Faire des ressources forestières un moteur de croissance en Afrique

[Africa Diligence] Le commerce du bois en Afrique centrale est l’un des marchés les plus attractifs. Cependant, les bénéfices escomptés ne sont toujours pas au rendez-vous. Du coup, il parait indispensable d’entreprendre un certain nombre de mesures visant à améliorer l’efficacité du secteur notamment « renforcer son intégration et harmoniser divers éléments en amont et en aval de la chaîne logistique », explique la BAD.

Ce n’est un secret pour personne. Les pays du Bassin du Congo n’ont rien à envier aux autres pays d’Afrique sur le plan des ressources forestières. Pourtant, malgré cette richesse naturelle, « la performance économique du secteur se révèle médiocre et ne contribue que très peu au développement économique de ces pays », indique la Banque Africaine de développement (BAD). Une situation qui, à en croire l’institution, est en partie due à « l’hétérogénéité en amont et en aval du processus de production, à la mauvaise intégration du secteur, aux infrastructures inadaptées et à l’incohérence entre les liens de la chaîne du secteur du bois ». Du coup, il parait indispensable d’entreprendre un certain nombre de mesures visant à améliorer l’efficacité du secteur notamment « renforcer son intégration et harmoniser divers éléments en amont et en aval de la chaîne logistique », explique la BAD.

Transparence dans la passation des marchés

 D’après la Banque, la réalisation de ces objectifs de développement nécessite de prêter attention aux composantes du secteur et au ré- seau de relations qui les relie. Et cela passe d’abord par une stratégie marketing efficace qui doit reposer sur la communication d’informations sur les spécifications des produits afin de favoriser une rentabilité optimale pour les producteurs de produits forestiers (amont) tout en tenant compte des besoins des fabricants (aval). Il est donc primordial de renforcer ces liens aussi bien dans les exploitations forestières que dans la filière du bois de sciage, en particulier à travers « l’instauration de contrats formels permettant une meilleure visibilité dans l’organisation du travail et la passation des marchés ». Afin d’augmenter les prix et la compétitivité qualitative des entreprises locales, les mécanismes d’approvisionnement pour les industries en aval, et donc la valorisation du potentiel forestier, devront être améliorés en instaurant une politique de gestion centralisée de l’approvisionnement en bois, de modernisation des transactions basée sur des contrats formels et d’amélioration des services infrastructurels forestiers.

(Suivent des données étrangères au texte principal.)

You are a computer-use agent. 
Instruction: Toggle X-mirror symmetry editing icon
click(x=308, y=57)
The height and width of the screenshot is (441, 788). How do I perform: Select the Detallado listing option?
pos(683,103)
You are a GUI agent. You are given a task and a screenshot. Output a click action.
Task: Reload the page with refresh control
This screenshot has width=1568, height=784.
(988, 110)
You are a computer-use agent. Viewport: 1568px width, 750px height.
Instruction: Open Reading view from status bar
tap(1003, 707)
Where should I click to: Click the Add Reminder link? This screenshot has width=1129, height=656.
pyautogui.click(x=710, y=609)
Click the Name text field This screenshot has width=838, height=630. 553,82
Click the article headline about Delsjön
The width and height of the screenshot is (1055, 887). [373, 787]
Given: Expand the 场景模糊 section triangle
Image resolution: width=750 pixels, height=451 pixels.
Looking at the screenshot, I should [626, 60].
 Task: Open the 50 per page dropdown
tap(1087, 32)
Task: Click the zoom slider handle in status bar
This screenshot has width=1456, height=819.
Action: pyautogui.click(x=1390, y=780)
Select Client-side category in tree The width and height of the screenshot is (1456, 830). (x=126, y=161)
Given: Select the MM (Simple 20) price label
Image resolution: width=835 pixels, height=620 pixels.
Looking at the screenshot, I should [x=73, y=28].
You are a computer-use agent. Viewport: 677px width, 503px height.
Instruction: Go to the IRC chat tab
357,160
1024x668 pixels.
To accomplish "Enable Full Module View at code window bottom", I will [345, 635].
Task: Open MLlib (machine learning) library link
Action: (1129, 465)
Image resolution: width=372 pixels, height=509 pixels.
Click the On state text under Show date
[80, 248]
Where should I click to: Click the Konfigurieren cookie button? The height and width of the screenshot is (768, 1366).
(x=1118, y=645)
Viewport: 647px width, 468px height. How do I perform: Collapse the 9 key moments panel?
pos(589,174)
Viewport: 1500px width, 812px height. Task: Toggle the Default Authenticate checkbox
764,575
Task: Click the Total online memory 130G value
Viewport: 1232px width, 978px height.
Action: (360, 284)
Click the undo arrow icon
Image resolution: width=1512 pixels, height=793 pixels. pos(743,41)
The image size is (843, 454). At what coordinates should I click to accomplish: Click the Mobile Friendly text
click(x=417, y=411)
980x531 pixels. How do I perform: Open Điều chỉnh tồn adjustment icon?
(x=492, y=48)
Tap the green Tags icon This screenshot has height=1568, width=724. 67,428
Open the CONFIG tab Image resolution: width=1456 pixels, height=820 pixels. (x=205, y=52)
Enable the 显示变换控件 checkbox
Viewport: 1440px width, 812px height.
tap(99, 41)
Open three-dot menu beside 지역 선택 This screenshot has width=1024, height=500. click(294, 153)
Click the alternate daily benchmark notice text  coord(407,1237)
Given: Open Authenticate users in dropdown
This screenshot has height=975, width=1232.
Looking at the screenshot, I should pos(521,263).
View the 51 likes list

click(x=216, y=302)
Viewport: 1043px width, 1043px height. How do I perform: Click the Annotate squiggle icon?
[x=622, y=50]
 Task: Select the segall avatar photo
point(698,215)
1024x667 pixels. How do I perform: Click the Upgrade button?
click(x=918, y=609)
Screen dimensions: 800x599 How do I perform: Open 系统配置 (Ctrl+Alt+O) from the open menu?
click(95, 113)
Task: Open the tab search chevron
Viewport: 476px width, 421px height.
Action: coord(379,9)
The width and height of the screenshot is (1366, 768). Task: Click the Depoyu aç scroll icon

Développement des entreprises locales

La BAD conseille aussi de développer des entreprises locales pour transformer et valoriser le bois. Parce que l’artisanat se trouve en aval de la chaîne de production et cette source directe et indirecte d’emplois locaux est plus importante que le secteur traditionnel. Par ailleurs, les recettes qu’il génère sont réparties de manière plus équitable au niveau local. Il convient selon la Banque, de renforcer les liens qui unissent les entreprises internationales, les Petites et Moyennes Entreprises (PME) et le secteur de l’artisanat. « Les gouvernements pourraient mettre en place des mesures incitatives et autres aides publiques visant à encourager une gestion rentable, écologiquement durable, socialement équitable et intrinsèquement inclusive du secteur forestier », proposent les experts.

Planification de l’utilisation des terres

Les régimes fonciers actuels des pays du Bassin du Congo n’encouragent pas une gestion forestière durable, dit la Banque. Les forêts y sont considérées comme des zones de libre accès appartenant à l’État. Mais la législation foncière de la plupart des pays du Bassin établit un lien direct entre la promotion des forêts et la reconnaissance de la propriété des terres, favorisant ainsi la transformation des forêts en zones agricoles, pour en acquérir les titres de propriété. Il est donc nécessaire d’instaurer une nouvelle législation pour dissocier la reconnaissance de la propriété foncière de la déforestation. L’adoption des principes de planification participative de l’utilisation des terres aiderait à optimiser les objectifs économiques et environnementaux ainsi qu’à réduire les problèmes découlant des chevauchements des titres fonciers et des conflits autour de l’utilisation des terres. Un tel processus permet d’identifier les zones forestières destinées à la préservation et les zones destinées à l’exploitation.

Renforcer la gouvernance

Pour que l’aménagement des terres et les réformes agraires génèrent des changements véritables, les institutions doivent être suffisamment solides pour planifier, surveiller et contrôler les ressources forestières et forger des alliances dans une économie politique complexe. Les institutions doivent être capables de prévenir les activités illégales et de mener à bien des missions difficiles de formalisation de la production de bois artisanal, de la chaîne logistique du bois de chauffage et du charbon de bois, et des exploitations artisanales au sein d’écosystèmes cruciaux. Les administrations publiques doivent également avoir accès aux nouvelles technologies (basées sur des systèmes de gestion des données et des systèmes géographiques) pour que les systèmes d’informations et les réglementations soient étayés par des données. Et aussi comprendre les liens précis entre une gouvernance transparente et responsable, et les capacités des institutions forestières, entre les certifications de conformité, les normes éthiques et celles d’origine et la valorisation des produits.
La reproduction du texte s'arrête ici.